= The request =
Please copy the material below exactly, from the line containing "The height and width of the screenshot is (1019, 1788)." through the line containing "physics is located", both lines included.

= Input for this task =
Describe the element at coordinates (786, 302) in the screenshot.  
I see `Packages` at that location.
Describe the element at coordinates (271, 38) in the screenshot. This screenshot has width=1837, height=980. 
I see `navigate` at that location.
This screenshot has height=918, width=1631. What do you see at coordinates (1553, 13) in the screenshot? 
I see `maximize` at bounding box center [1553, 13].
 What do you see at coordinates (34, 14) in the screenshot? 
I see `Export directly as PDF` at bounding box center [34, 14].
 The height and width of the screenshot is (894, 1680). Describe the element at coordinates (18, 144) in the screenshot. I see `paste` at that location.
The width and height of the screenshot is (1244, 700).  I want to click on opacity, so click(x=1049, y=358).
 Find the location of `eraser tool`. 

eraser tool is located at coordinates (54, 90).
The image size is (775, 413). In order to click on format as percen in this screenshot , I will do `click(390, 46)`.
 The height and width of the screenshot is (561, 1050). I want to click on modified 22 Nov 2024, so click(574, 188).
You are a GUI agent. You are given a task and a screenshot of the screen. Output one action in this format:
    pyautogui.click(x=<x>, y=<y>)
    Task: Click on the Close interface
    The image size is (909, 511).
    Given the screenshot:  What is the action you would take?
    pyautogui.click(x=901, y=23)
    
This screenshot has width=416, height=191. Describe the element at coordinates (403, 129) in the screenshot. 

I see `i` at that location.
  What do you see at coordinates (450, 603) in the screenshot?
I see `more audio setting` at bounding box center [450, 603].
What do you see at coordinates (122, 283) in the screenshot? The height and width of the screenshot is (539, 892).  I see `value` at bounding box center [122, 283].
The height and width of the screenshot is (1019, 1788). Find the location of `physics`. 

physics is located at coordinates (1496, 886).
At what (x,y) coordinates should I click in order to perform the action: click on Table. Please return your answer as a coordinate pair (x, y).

= Correct output =
The height and width of the screenshot is (1019, 1788). Find the location of `physics`. 

physics is located at coordinates (1496, 886).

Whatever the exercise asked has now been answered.